Of the lines below, write out exactly those from the line with "Task: Collapse Chapter" through the line with "Task: Click CRDT sync in the subtitle", both included, and skip the rest.
Given information START
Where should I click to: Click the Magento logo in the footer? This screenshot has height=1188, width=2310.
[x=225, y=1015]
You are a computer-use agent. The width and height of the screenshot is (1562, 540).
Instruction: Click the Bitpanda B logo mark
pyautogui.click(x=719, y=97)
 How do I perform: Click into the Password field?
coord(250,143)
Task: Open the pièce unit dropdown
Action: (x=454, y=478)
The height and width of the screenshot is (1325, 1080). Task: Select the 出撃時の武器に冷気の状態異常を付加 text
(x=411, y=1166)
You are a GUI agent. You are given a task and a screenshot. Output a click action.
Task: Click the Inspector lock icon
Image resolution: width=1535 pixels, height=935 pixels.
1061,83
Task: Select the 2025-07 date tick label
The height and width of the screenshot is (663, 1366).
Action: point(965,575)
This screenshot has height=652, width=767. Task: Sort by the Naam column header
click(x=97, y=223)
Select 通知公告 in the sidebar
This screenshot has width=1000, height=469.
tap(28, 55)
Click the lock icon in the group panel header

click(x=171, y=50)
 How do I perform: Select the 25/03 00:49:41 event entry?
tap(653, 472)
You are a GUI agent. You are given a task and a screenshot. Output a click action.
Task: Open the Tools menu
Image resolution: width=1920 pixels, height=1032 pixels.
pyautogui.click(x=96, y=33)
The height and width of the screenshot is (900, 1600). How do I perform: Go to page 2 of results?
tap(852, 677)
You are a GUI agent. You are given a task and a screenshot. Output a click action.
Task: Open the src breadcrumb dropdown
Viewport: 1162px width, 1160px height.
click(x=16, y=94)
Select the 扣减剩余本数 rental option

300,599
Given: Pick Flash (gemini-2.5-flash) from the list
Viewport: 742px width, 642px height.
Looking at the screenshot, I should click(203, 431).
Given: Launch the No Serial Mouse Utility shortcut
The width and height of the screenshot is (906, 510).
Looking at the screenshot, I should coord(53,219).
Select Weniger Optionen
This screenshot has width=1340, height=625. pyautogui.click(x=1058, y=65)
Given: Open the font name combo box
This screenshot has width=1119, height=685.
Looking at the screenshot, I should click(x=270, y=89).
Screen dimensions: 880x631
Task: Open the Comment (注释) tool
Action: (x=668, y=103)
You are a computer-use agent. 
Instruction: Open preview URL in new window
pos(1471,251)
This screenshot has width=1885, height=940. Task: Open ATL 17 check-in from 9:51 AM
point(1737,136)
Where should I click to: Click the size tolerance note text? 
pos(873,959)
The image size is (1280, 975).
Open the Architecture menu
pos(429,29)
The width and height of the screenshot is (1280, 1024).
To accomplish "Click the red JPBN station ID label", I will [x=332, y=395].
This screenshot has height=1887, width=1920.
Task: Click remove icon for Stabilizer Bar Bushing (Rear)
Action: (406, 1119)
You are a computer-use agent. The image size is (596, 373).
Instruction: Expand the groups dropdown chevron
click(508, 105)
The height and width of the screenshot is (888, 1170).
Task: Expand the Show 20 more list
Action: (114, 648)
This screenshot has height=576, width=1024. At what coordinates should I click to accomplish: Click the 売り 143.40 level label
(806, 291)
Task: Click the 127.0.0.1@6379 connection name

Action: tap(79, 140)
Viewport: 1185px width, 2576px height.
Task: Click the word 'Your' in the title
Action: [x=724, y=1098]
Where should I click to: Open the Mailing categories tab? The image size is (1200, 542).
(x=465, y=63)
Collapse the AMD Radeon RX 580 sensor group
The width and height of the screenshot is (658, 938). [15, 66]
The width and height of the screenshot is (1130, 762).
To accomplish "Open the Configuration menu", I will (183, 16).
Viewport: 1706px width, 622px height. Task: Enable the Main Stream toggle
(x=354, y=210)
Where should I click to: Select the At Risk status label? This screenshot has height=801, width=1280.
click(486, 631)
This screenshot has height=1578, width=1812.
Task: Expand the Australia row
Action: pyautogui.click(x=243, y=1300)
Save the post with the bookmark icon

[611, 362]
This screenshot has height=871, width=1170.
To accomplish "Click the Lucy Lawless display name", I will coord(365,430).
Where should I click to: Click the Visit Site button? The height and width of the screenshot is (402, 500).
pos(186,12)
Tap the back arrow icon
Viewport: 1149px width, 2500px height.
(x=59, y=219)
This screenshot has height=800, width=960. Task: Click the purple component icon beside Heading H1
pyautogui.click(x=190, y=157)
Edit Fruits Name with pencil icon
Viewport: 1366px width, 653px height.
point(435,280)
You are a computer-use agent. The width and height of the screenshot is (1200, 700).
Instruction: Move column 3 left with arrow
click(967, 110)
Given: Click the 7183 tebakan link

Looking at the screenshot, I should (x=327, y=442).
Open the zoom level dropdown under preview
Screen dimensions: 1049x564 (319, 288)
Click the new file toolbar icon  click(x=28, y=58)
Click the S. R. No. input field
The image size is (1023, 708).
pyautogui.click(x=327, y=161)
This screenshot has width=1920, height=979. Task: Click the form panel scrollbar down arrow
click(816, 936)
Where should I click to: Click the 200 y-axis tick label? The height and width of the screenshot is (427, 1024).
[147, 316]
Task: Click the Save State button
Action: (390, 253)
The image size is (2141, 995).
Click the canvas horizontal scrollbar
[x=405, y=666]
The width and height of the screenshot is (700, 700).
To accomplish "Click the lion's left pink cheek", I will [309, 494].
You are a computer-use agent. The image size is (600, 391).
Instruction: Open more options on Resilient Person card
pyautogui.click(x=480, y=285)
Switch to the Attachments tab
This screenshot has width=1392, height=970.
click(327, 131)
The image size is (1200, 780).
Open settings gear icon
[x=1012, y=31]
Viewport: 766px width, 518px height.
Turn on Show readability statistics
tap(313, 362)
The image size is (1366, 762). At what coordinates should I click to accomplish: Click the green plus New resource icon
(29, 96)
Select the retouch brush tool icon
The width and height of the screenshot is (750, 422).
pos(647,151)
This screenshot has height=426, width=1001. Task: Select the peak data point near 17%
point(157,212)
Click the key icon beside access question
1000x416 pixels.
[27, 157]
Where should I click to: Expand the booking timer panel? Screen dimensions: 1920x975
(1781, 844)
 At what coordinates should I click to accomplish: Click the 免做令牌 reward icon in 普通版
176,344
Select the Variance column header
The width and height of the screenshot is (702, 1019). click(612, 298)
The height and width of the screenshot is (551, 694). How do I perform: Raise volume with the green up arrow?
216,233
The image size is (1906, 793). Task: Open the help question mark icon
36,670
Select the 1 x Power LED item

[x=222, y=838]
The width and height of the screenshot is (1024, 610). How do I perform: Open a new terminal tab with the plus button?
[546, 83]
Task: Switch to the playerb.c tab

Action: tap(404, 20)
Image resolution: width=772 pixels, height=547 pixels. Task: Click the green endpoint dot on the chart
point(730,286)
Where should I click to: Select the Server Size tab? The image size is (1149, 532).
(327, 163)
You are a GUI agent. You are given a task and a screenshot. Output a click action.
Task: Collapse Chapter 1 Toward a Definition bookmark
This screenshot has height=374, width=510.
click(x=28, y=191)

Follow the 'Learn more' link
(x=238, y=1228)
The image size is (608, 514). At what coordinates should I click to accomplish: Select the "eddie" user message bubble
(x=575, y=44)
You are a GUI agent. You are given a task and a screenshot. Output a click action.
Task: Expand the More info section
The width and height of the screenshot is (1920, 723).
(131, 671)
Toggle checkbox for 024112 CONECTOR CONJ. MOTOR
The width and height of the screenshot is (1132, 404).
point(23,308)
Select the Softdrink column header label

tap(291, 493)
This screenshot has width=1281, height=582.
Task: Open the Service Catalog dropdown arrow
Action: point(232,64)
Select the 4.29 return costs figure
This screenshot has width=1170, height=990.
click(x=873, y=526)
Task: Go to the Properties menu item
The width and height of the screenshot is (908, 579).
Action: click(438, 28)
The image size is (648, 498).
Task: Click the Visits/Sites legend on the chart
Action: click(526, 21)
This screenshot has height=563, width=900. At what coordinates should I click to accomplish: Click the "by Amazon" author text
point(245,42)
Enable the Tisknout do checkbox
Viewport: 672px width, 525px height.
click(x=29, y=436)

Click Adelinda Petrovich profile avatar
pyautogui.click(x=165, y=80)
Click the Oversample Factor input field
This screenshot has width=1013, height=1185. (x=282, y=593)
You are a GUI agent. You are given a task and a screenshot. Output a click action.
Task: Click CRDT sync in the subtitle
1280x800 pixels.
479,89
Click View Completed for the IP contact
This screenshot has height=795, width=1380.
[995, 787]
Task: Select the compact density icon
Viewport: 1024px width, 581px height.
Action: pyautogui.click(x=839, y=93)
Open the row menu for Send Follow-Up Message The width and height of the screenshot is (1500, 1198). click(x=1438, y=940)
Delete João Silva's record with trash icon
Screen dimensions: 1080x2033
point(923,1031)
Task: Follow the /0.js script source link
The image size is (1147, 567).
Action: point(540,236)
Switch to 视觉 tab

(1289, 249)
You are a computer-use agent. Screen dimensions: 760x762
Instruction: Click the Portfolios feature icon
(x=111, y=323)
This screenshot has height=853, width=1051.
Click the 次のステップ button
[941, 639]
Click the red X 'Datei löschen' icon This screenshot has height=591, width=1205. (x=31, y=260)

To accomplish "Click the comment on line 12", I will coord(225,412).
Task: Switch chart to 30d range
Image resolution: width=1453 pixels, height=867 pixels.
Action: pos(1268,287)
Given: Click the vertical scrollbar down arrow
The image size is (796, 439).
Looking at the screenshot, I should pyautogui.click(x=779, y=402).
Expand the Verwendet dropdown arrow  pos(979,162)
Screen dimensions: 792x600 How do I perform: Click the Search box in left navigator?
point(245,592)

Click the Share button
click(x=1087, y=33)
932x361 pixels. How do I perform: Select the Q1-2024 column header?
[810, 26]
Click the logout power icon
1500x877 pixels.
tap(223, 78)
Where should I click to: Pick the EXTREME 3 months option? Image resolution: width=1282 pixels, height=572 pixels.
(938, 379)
Given information END
Answer space:
Task: Collapse Chapter 1 Toward a Definition bookmark
This screenshot has height=374, width=510.
click(x=28, y=191)

Follow the 'Learn more' link
(x=238, y=1228)
The image size is (608, 514). At what coordinates should I click to accomplish: Select the "eddie" user message bubble
(x=575, y=44)
You are a GUI agent. You are given a task and a screenshot. Output a click action.
Task: Expand the More info section
The width and height of the screenshot is (1920, 723).
(131, 671)
Toggle checkbox for 024112 CONECTOR CONJ. MOTOR
The width and height of the screenshot is (1132, 404).
point(23,308)
Select the Softdrink column header label

tap(291, 493)
This screenshot has width=1281, height=582.
Task: Open the Service Catalog dropdown arrow
Action: point(232,64)
Select the 4.29 return costs figure
This screenshot has width=1170, height=990.
click(x=873, y=526)
Task: Go to the Properties menu item
The width and height of the screenshot is (908, 579).
Action: click(438, 28)
The image size is (648, 498).
Task: Click the Visits/Sites legend on the chart
Action: click(526, 21)
This screenshot has height=563, width=900. At what coordinates should I click to accomplish: Click the "by Amazon" author text
point(245,42)
Enable the Tisknout do checkbox
Viewport: 672px width, 525px height.
click(x=29, y=436)

Click Adelinda Petrovich profile avatar
pyautogui.click(x=165, y=80)
Click the Oversample Factor input field
This screenshot has width=1013, height=1185. (x=282, y=593)
You are a GUI agent. You are given a task and a screenshot. Output a click action.
Task: Click CRDT sync in the subtitle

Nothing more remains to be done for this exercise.